Many antichrists now abound.


----------



## turmeric (Feb 27, 2006)

Good grief!


----------



## Ivan (Feb 27, 2006)

> _Originally posted by turmeric_
> Good grief!



 Happens to the best of us!


----------



## py3ak (Feb 27, 2006)

If the wrath of God is revealed against all who suppress the truth, what happens to those who distort it?


----------



## JasonGoodwin (Jul 16, 2006)

I concur with all of the above. This guy is, without any doubts, a heretic. Just look at his Statement of Faith (click on "Others" and then click on "We Believe"). That's enough to write the guy off as unorthodox, to say the least.

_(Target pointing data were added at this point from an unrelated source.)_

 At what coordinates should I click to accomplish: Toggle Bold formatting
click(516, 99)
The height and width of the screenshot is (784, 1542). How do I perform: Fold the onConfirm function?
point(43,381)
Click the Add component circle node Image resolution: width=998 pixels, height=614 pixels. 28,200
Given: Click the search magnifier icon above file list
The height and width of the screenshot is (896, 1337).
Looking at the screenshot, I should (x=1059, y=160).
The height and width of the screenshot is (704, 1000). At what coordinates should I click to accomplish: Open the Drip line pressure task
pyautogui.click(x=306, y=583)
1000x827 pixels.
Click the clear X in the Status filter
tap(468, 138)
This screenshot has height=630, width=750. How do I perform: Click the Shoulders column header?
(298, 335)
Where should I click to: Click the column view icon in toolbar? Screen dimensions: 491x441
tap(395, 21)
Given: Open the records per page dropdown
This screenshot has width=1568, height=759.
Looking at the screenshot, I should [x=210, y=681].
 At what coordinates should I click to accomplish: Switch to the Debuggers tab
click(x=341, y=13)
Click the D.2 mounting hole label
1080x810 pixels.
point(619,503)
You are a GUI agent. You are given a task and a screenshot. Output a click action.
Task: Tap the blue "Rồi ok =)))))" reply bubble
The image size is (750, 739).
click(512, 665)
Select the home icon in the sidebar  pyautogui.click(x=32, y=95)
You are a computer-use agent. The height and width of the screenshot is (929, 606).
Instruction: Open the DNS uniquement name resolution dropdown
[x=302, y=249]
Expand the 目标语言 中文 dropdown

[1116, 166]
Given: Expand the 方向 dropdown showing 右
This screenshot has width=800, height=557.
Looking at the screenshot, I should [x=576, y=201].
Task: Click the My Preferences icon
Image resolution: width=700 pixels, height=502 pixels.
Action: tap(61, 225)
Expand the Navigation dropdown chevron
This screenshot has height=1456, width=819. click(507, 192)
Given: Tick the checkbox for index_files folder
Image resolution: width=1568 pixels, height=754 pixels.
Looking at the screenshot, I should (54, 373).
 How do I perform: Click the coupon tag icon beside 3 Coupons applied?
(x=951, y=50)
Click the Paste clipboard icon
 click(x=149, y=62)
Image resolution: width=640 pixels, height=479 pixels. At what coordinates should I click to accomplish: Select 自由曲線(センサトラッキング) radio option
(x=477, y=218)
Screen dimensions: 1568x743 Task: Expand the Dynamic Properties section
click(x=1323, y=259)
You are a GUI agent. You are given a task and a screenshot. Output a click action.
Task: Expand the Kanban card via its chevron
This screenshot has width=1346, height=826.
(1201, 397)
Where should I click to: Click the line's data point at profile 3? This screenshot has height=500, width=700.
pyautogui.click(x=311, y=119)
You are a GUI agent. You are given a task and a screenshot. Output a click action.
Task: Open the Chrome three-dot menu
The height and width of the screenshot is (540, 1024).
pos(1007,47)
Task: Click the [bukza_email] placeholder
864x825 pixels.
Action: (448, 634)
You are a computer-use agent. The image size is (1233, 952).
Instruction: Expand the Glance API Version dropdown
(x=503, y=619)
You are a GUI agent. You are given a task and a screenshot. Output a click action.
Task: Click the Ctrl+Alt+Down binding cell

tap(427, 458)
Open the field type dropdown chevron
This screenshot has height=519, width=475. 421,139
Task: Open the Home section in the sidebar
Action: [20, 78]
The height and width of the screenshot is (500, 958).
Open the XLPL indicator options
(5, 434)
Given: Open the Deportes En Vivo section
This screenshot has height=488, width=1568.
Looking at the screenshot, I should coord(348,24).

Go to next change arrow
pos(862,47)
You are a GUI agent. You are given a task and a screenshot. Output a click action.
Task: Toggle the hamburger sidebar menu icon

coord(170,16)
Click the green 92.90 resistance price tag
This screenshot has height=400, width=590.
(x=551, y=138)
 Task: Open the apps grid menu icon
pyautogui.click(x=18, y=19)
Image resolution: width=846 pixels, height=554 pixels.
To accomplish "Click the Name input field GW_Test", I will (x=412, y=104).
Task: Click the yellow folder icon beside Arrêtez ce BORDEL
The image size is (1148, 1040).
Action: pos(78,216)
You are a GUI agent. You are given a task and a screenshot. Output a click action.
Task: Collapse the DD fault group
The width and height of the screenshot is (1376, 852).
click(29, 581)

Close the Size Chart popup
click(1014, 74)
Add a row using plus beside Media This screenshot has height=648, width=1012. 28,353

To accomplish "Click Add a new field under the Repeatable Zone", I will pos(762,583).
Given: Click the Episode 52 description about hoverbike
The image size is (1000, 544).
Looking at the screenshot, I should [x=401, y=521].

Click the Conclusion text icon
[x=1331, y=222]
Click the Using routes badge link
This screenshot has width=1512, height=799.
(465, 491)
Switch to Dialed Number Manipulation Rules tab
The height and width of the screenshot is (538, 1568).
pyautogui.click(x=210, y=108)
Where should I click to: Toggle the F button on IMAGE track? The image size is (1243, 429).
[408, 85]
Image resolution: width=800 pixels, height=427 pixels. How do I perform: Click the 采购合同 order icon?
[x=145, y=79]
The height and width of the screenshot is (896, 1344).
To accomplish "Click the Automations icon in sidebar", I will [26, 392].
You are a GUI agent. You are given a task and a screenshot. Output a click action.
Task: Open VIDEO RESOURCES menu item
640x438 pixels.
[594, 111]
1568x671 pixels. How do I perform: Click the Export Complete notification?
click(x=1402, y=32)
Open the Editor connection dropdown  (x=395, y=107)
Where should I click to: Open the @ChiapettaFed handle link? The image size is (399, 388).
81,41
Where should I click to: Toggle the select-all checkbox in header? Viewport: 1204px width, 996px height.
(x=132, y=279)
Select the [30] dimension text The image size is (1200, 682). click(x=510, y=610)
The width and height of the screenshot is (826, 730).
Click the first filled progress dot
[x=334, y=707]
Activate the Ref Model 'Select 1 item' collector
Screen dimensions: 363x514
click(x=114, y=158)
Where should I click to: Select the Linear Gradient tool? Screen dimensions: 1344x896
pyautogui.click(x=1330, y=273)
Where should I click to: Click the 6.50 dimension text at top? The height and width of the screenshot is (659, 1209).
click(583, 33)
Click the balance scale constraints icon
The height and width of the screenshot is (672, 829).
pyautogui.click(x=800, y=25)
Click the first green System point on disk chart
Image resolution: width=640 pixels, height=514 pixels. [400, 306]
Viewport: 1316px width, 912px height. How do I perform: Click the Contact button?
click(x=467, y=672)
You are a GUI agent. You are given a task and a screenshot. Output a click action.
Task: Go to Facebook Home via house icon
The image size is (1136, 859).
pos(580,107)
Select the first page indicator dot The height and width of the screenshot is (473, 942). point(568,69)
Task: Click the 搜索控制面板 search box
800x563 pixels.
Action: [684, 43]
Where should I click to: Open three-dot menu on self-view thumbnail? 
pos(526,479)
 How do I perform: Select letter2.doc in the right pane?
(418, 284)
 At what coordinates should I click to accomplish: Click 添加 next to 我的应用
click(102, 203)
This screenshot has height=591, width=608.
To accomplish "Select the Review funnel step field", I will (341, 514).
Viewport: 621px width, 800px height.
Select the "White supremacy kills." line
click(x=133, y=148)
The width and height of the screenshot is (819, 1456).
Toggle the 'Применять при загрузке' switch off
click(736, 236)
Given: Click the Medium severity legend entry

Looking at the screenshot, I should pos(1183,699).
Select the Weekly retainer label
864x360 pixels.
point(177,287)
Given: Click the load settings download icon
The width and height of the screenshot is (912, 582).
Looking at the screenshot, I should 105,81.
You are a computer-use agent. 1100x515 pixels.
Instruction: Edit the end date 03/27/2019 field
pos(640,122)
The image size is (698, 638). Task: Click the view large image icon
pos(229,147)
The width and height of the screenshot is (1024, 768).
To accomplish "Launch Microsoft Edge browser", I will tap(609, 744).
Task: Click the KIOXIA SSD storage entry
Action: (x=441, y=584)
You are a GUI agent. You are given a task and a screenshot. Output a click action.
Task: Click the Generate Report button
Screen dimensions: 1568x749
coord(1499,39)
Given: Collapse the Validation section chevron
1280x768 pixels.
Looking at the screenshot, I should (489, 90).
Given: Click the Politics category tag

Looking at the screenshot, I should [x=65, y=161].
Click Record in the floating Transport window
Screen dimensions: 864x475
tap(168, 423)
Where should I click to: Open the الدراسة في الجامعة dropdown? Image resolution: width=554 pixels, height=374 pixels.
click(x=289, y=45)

Matthew, what kind of heresy would you classify his beliefs under? Modalism? Any others?


----------



## Pilgrim (Jul 16, 2006)

Antinomianism, prosperity gospel, says satan was "incarnated" in the body of Adam, calls himself an "Apostle", mid-Acts dispensationalism for starters.


----------



## fivepointcalvinist (Jul 16, 2006)

if you think thats bad, check out this idiot who has been on public access tv in my city (likely others as well) claiming the gospels were written about him!!

http://www.yahwehbenyahweh.com/


----------



## SRoper (Jul 16, 2006)

Christ doesn't have a very good website.


----------



## beej6 (Jul 16, 2006)

Fortunately He doesn't need one.


----------



## jaybird0827 (Jul 17, 2006)

> _Originally posted by Ivan_
> 
> 
> > _Originally posted by turmeric_
> ...



I did.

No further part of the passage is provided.